The PSNI Chief Constable has said that the service will shrink over the next three years.

By March PSNI will have 300 fewer officers and over 100 fewer staff as they stop backfilling leavers due to budgetary challenges.

CC Simon Bryne made the announcement to the Policing Board and briefed staff yesterday that the service is set to shrink across the next three years.

No redundancies will be made, but leavers will not be replaced and restructures will be carried out to minimise the risk to service delivery in certain areas.

It will mean that by March the service will have 75 fewer neighbourhood officers, 96 fewer detectives on murder, terrorism, drugs and organised crime as well as 97 fewer officers in Operational Support (Roads Policing, specialist search/public order teams of the Tactical Support Groups).

CC Bryne said: “We have previously made clear that we will have a funding shortfall of around £80 million by March this year and envisage bigger shortfalls in the years to come

“As a result, the Police Service is going to shrink over the next three years.  By March there will be 309 fewer Police Officers and 115 fewer staff, a reduction of nearly 6%."

The reductions will take the service to a headcount of 6,699 FTE officers – it will be the lowest officer numbers since the service was established.

Meanwhile, the service is yet to see a pay award that was due last September. 

In December, the Fed warned that officers are leaving because they cannot afford to stay. 

Fed Chair Liam Kelly said officers were being offered shifts in hospitality that pay more than what they would earn on a police shift. 

Among the cuts, PSNI will look to maintain the following;

-Protect core emergency incident response and statutory functions

-Continue Neighbourhood Policing

-Protect areas of significant risk such as Public Protection which incorporates domestic abuse, sexual crime and child abuse;

-Understand the impact upon the welfare and wellbeing of our officers and staff.

However, CC Bryne added “inevitably with less police there will be less policing”.

“We will innovate and work in smarter ways to ensure that our resources are put to the most effective use for the community we serve.  We will continue to invest in technology and be ruthless in cutting out bureaucracy,” he added.  

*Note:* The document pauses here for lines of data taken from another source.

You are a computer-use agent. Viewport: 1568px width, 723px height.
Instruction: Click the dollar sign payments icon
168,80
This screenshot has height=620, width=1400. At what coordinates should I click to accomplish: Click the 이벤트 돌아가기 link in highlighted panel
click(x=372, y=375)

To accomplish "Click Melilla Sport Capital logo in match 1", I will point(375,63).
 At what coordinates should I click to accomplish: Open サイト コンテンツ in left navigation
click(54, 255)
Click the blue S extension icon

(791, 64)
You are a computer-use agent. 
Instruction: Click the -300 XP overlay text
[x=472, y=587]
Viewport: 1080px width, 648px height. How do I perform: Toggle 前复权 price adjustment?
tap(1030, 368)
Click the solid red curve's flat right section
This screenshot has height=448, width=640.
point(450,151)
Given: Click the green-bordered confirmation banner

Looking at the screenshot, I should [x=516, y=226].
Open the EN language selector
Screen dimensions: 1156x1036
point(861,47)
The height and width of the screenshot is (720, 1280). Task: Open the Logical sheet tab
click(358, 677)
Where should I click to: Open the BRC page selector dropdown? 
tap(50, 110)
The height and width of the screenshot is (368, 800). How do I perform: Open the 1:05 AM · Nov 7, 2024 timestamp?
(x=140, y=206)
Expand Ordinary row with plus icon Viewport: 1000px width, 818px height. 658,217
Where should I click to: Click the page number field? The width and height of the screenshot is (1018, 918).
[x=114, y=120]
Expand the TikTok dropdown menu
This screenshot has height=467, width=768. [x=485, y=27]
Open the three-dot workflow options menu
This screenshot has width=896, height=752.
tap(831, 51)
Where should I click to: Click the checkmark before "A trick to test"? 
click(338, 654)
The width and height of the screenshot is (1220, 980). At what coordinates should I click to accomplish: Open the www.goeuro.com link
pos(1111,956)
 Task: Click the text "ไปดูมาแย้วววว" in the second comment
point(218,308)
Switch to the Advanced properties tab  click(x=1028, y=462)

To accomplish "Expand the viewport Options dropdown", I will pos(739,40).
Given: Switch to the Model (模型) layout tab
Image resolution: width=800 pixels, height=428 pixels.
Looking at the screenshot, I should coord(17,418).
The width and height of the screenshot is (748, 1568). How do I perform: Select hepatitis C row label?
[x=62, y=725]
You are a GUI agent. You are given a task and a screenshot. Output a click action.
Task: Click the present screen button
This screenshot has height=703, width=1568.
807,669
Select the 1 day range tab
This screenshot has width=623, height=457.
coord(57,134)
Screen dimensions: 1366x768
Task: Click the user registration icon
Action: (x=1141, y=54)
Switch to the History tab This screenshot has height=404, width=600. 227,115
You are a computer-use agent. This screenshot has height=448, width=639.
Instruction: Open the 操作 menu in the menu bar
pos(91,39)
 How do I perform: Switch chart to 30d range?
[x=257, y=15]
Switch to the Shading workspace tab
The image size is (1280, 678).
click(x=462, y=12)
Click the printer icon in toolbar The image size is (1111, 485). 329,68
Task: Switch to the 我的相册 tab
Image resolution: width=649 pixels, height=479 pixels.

Also on the table is a reduced vehicle fleet – with damaged or broken vehicles waiting longer for service and repair, and deferred building and maintenance work.

Meanwhile, a public consultation will be launched on the reduction of station opening hours, or closures, and modernisation plans (digital and estate) are set to be deferred.

Mr Kelly, has called for an “all-out campaign” to fight the cuts.

He is appealing to political parties, communities, voluntary groups and others to come together against the reductions.

Mr Kelly said: “Policing here is being asked to bear the brunt of draconian cuts. We will see fewer officers and a marked deterioration in services to the general public if these swingeing cuts go ahead.

“There has to be an outcry with all organisations and political parties singing from the same sheet. This is intolerable, potentially harmful and will impact badly on resilience and the ability to fight crime and counter the actions of terrorists.

“This is now a perfect storm with a cost-of-living crisis that’s the worst in living memory, no pay or incremental awards, a ban on recruitment and hundreds of officers preparing to leave the Service by the end of the financial year in March.

“If the aim is to create a sub-standard Service, then Northern Ireland Government Departments, particularly Finance, are going about it the right way.”

Police Oracle has asked PSNI whether recruitment is stopping completely.